DIABETES - 10 de abril de 2026
La diabetes es un cuadro lo suficientemente complejo a nivel médico que, en muchas ocasiones, la atención se centra casi exclusivamente en todo lo que implica desde el punto de vista físico: tratamientos, causas, prevalencia, evolución y posibles complicaciones.
Sin embargo, hoy queremos detenernos en una consecuencia de la que no siempre se habla y que suele pasar más desapercibida: el impacto psicológico que conlleva convivir con esta enfermedad y cómo transforma la manera de estar en el mundo.
En otros artículos hemos hablado del impacto que puede tener este diagnóstico en la etapa adolescente y de los procesos de adaptación que se ponen en marcha. Pero en el adulto no tiene por qué ser más sencillo y recibir un diagnóstico de diabetes siempre implica un gran desafío.
Más allá del duelo inicial tras el diagnóstico y de lo que implica asumir y aceptar una enfermedad crónica, hay algo que cambia de forma silenciosa: la pérdida de algo que solemos dar por hecho, la despreocupación.

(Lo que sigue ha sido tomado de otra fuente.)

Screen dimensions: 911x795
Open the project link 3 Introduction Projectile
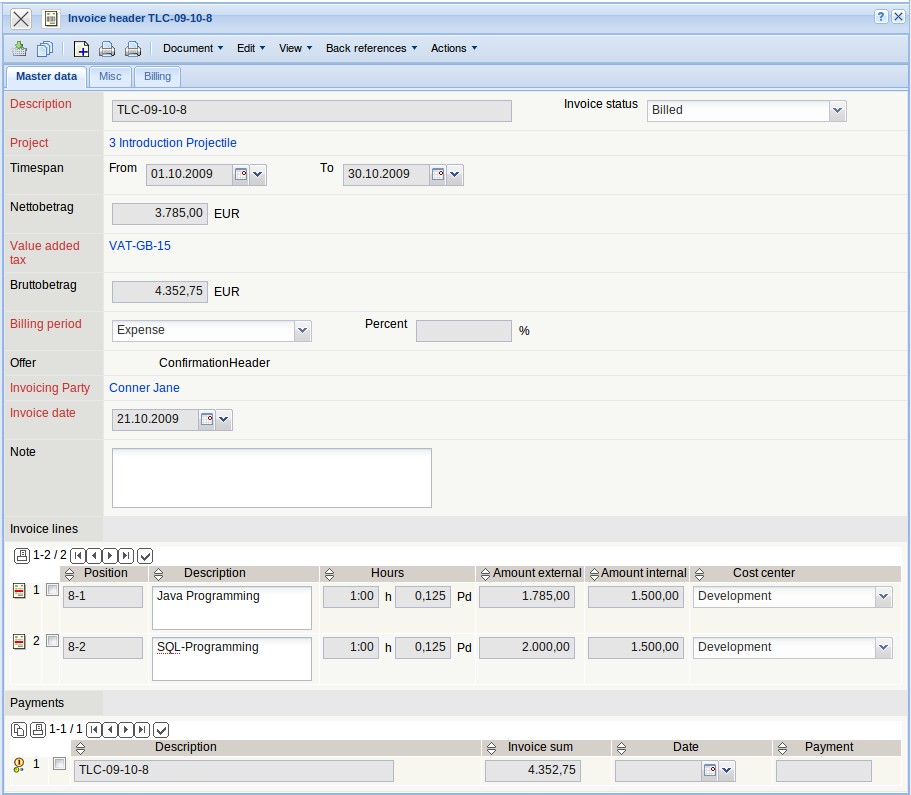coord(172,143)
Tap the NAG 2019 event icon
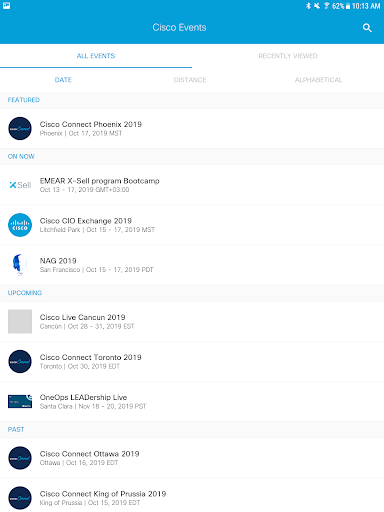 20,265
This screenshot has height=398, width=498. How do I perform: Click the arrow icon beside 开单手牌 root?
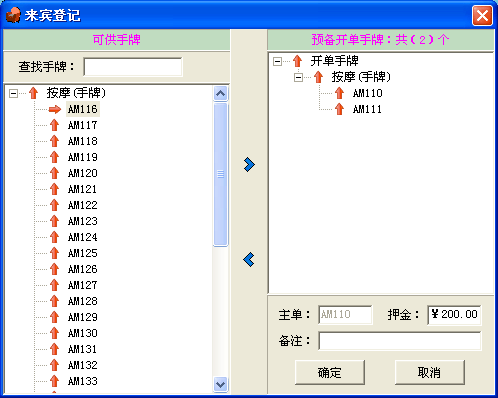[297, 61]
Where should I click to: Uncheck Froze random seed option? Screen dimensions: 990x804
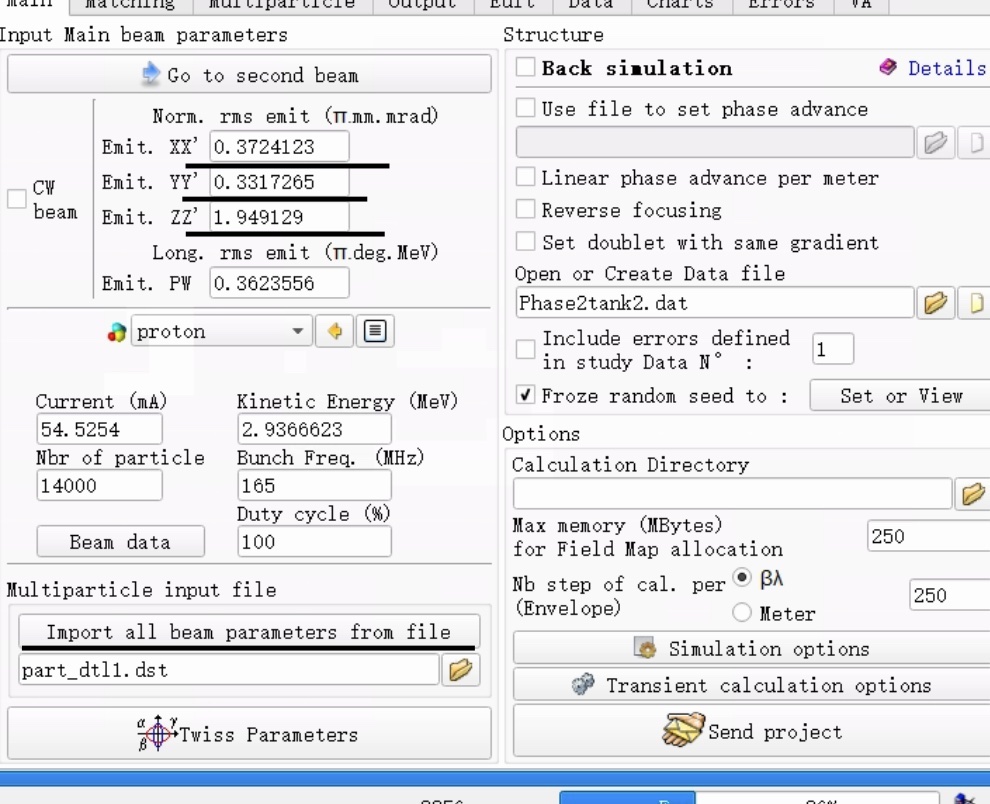[x=526, y=395]
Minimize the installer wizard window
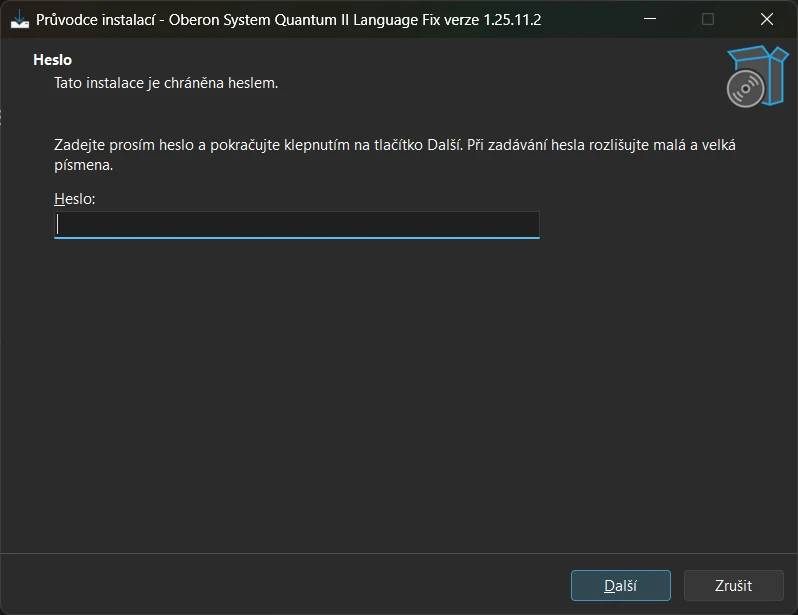The image size is (798, 615). [650, 19]
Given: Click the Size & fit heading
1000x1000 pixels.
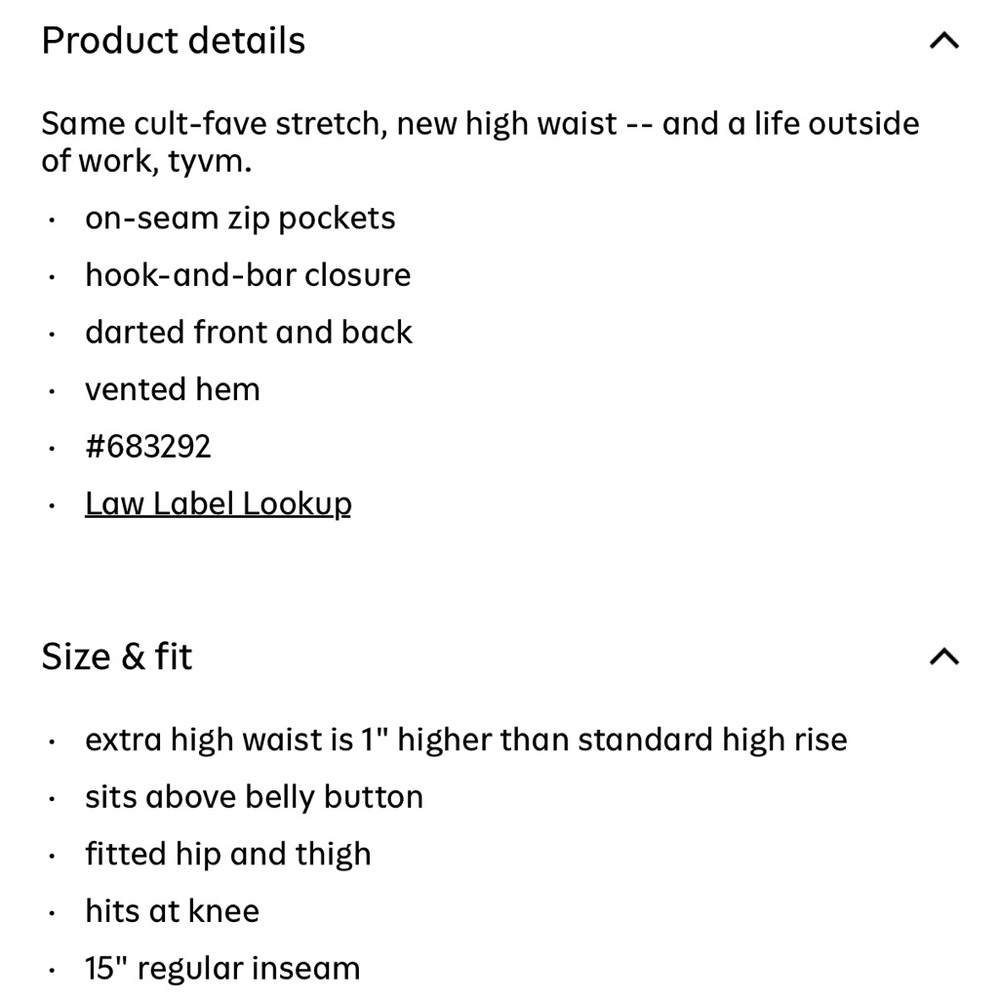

Para quien convive con diabetes, la espontaneidad se ve condicionada por un control constante sobre qué comer, cuándo comer, cuánta actividad física realizar, cómo ajustar la medicación, qué hacer si los niveles se descompensan, cómo organizar y planificar… Lo que para otros es rutina e improvisación, para la persona con diabetes implica cálculo, control, anticipación y una hipervigilancia sobre el cuerpo.
El llamado “Burnout diabético” se refiere precisamente a esta sensación de agotamiento emocional que surge tras meses o años de autocontrol constante. Se define como una sensación física y emocional de malestar, cargada de emociones de ansiedad, frustración, impotencia y angustia ante la idea de no poder más con la carga mental que conlleva estar pendiente y alerta del cuerpo constantemente sin descanso.
Algunas de sus manifestaciones son paradójicas como el abandono parcial o total del autocuidado, la irascibilidad o enfado hacia la propia enfermedad y la evitación de los controles o revisiones. Habitualmente, todo ello acompañado de una culpa interna por sentir que no se está siendo lo suficientemente responsable.
El burnout diabético no habla de irresponsabilidad sino de una sobrecarga real a consecuencia de una enfermedad que no da tregua.
Lo primero, nombrar
El mero hecho de entender lo que está sucediendo y poner nombre ya puede resultar de alivio. Es importante comprender el desafío emocional que implica esta enfermedad y sus consecuencias en la salud mental.
Desculpabilizar.
Si la persona con burnout diabético se desatiende y tiene conductas de riesgo no es por irresponsabilidad o debilidad, sino que es una reacción natural humana ante una carga y exigencia sostenida.
No confundir control de autoexigencia
Como cualquier carrera de fondo, es importante administrar las fuerzas. La diabetes es una enfermedad crónica, por lo que no debemos buscar un control exhaustivo y perfecto desde el primer momento, sino constante y progresivo. Con el tiempo se suele aprender mejor a controlar la enfermedad. Además, en diabetes incluso haciendo todo “perfecto” puede haber variaciones que no siempre dependan únicamente de los hábitos.
Cuidar la relación con la enfermedad
Es importante ver cómo se está integrando la diabetes ¿lo vivo como un castigo? ¿lo vivo como una lucha? ¿lo vivo como una parte de mi que requiere cuidado?
Compartir la carga mental
Involucrar a familia, amigos y sanitarios alivia la sensación de estar a cargo de todo. Existen muchas formas en la que el entorno puede favorecer la sensación de carga compartida.